At Cytora, we use the web to measure what is changing in the world. We do this by extracting important events - such as fires or cyber attacks - from web data - such as news articles.
This is no easy task; the internet is awash with authors of varying quality and style. Poor quality content, such as fake news, can make it difficult for machine and human readers to efficiently extract real insights about the world.
How do we filter out the junk?
Basic natural language processing (NLP) techniques allow us to set up rules which filter out most of the irrelevant content, but in order to create an accurate representation of world events, we need to plough through millions of pieces of data every day. This requires a more robust approach.
The challenge of algorithmically extracting real-world events from a deluge of textual data is simplified by concentrating on words that are information-dense; such as verbs and nouns, as they often describe ‘actions’ and ‘agents’.
One possible solution is to reduce sentences into triples.
A triples algorithm is a machine learning technique that enables us to reduce any sentence to three words. For researchers and analysts who deal with web data, this is a powerful tool.
How do triples work?
Triples distil a sentence down to three vital words; an object, a subject, and a predicate. As an example, we’ll take this snippet of breaking news:
"Technology giant Disruption Inc. has announced the layoff of over 10,000 of its staff.”
Almost all sentences contain a predicate and a subject. When the predicate is a verb, its subject is the entity that performs the action. In this example, we can identify the subject as Disruption Inc., which is performing an action - to announce.
The object of the sentence is the entity that the action is done unto. Here it is layoffs. Taking these three items, we can reduce our sentence down into it’s triple:
Disruption Inc., announced, layoff
In order to do this on a large scale, we must be able to determine this triple automatically. By using standard natural language processing (NLP) techniques we split a sentence into its constituent words and describe their relationship.
Each word or punctuation mark is a token and all of the tokens are linked via dependencies. The dependency graph for our example might look like this:
A simple algorithm would begin by locating a relevant noun subject and following the dependency links to locate the predicate and object. Now we’ve got the theory, let’s take a look at a recent example, which appeared in the Financial Times:
“The move by Rio came after it emerged on Wednesday that lawyers working for the miner had uncovered internal emails about the questionable $10.5m payment more than a year ago”
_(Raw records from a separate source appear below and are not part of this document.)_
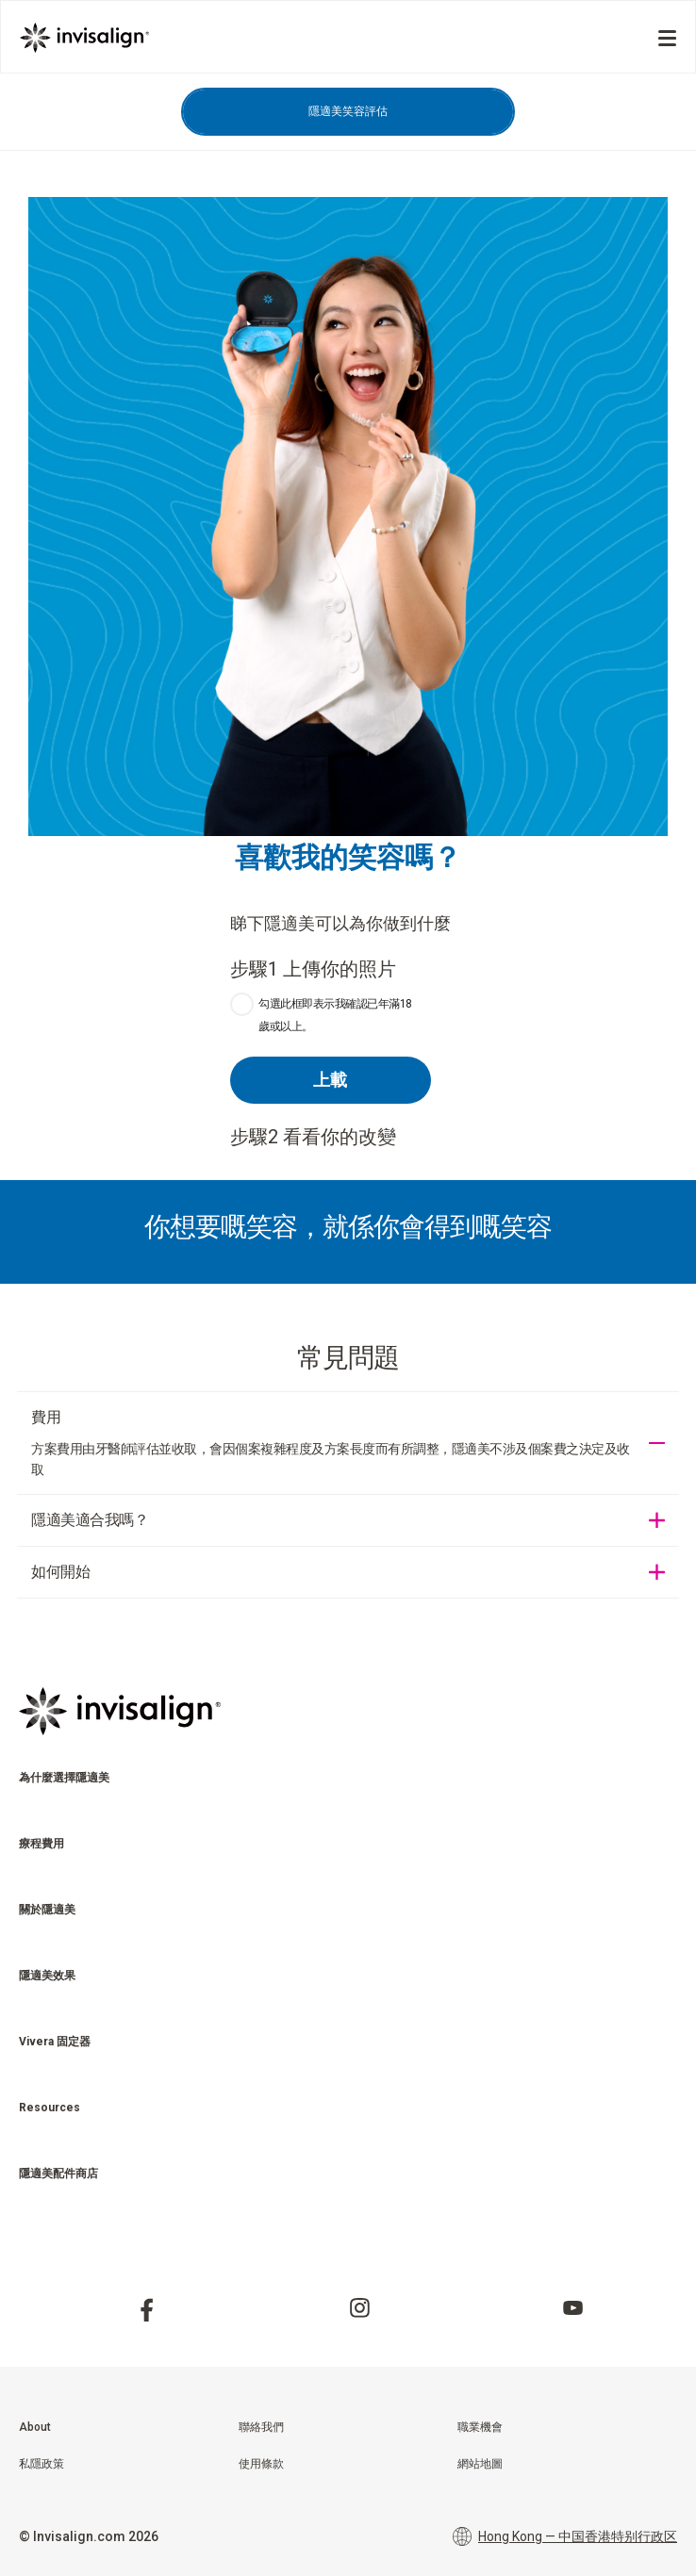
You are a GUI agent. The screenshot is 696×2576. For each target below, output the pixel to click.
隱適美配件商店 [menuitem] (58, 2173)
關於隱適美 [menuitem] (47, 1909)
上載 (330, 1080)
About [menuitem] (35, 2427)
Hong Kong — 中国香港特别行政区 (565, 2536)
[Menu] (667, 38)
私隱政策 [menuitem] (41, 2463)
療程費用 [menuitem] (41, 1843)
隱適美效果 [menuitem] (47, 1975)
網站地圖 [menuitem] (480, 2463)
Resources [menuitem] (49, 2107)
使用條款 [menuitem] (261, 2463)
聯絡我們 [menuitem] (261, 2427)
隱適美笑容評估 (348, 111)
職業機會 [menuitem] (480, 2427)
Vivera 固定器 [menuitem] (55, 2041)
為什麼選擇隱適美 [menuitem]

This short snippet includes some potentially useful temporal information (Wednesday, after) and details ($10.5m). The sentence also contains words that require additional context (the move), which we'll ignore here. We want to distil this sentence down to an object, a subject, and a predicate.
The event, as underlined in the sentence, is summarised by the following triple:
Lawyers, uncovered, emails
Triples dramatically improve text mining and analysis
Triples provide a structured way to search through large corpuses of documents and ask some interesting questions such as;
What did Apple do? - e.g. announced, closed, hired, fired
What do lawyers do? - e.g. draft, approve, uncover
What can happen to earnings? - e.g. release, disappoint, cheer
Who has hired? - e.g. Apple, Microsoft, Netflix
Using triples, we are able to uncover things that a simple keyword search can not reveal, and mine huge quantities of data in order to construct knowledge.
There are many use cases for this; a venture capital fund could use this technique to search the web and identify companies who have completed a funding round, or a risk analyst within an asset manager could use it to identify specific companies that have experienced layoffs.
When it comes to text analysis, triples can dramatically improve efficiency and in turn add value to many business processes.